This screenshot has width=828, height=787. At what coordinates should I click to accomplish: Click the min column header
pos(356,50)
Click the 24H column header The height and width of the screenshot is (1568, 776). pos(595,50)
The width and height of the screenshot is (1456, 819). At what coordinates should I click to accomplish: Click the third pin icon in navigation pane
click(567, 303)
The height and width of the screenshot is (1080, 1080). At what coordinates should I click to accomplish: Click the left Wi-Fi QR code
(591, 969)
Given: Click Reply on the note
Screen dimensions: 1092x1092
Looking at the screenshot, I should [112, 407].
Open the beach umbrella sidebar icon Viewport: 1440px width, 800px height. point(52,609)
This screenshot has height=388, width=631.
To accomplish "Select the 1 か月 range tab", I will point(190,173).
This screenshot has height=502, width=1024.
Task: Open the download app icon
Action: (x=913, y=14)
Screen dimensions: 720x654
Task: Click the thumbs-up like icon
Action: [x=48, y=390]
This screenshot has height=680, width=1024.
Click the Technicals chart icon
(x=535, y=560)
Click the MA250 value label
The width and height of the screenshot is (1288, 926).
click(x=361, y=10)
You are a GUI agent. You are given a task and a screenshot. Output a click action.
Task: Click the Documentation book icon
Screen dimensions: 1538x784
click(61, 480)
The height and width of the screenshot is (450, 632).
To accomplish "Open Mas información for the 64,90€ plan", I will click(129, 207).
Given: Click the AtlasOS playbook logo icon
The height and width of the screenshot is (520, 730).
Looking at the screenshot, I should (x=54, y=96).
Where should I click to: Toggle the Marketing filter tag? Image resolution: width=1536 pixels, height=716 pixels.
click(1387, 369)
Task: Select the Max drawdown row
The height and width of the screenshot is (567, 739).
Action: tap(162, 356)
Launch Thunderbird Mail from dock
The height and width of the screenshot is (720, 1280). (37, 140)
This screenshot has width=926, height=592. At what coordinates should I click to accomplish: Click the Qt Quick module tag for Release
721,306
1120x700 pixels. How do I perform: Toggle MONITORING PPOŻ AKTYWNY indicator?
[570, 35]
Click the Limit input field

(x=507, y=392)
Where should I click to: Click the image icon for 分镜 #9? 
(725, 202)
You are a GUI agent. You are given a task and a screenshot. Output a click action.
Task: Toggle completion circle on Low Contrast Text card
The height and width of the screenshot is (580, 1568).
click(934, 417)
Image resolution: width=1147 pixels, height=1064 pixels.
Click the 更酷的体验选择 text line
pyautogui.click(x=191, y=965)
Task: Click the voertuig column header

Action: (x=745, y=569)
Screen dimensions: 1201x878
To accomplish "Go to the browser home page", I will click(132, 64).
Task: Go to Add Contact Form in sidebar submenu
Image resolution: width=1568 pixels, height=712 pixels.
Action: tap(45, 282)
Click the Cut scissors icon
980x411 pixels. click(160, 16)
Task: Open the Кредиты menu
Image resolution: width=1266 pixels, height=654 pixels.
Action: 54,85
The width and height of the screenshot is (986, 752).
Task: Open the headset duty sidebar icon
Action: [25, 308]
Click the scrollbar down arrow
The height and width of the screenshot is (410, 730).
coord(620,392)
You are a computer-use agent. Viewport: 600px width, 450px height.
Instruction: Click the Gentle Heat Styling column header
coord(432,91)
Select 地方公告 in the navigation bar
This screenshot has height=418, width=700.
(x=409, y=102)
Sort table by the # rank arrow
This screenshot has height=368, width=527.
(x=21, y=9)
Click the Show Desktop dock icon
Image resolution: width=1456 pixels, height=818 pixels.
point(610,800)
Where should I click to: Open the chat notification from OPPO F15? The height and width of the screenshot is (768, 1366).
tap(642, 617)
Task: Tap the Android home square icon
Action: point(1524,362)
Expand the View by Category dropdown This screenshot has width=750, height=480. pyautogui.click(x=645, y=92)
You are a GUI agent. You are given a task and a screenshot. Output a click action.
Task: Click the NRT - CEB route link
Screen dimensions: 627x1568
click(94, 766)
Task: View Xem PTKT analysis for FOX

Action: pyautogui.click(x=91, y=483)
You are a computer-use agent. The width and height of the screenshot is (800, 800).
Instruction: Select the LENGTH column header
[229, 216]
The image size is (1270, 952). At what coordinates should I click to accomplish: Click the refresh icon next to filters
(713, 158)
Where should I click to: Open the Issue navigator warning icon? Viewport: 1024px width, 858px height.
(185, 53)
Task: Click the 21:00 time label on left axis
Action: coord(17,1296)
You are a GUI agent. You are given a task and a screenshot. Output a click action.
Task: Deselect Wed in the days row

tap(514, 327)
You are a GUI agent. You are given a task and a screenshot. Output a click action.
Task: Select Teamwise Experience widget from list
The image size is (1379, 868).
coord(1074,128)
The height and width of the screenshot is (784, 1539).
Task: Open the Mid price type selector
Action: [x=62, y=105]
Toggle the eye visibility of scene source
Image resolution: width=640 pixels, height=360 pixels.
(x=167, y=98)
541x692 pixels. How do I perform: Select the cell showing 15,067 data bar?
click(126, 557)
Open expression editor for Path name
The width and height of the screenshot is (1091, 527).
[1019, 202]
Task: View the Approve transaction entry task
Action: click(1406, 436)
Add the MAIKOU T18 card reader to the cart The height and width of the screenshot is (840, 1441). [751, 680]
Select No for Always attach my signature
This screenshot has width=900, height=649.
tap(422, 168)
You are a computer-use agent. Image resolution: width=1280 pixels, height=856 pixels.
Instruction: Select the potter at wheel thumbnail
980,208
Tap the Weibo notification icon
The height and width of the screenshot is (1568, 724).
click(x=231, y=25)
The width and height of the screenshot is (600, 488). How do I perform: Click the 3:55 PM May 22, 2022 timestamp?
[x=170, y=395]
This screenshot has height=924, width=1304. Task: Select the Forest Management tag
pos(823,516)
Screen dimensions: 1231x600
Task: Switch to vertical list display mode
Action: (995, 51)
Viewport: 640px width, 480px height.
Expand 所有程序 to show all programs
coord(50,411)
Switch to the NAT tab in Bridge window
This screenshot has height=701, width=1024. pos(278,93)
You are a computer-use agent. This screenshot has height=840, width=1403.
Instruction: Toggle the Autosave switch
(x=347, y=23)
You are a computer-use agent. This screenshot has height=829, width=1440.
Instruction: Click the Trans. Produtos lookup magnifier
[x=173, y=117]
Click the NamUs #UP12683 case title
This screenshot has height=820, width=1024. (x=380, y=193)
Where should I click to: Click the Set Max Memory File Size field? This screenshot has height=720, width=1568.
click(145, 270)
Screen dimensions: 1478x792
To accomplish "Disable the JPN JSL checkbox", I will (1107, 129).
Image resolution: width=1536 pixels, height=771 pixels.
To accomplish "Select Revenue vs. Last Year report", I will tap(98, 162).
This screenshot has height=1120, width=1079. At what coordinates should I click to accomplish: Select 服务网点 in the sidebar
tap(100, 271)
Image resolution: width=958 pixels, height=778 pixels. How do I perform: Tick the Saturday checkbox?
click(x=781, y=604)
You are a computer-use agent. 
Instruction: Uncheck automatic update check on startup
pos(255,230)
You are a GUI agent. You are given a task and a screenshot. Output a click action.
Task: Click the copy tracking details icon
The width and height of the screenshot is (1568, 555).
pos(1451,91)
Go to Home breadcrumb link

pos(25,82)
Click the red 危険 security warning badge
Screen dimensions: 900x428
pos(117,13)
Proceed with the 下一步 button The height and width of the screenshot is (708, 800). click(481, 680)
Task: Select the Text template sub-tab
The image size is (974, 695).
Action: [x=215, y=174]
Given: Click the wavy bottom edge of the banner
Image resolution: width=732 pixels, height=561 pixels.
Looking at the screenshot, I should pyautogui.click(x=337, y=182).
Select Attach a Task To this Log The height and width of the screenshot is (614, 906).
########
> **WORK INSTRUCTIONS**
How many lines of the listing above include the word "computer"? Reply with the number alone.

> **OUTPUT OF THE EXERCISE**
6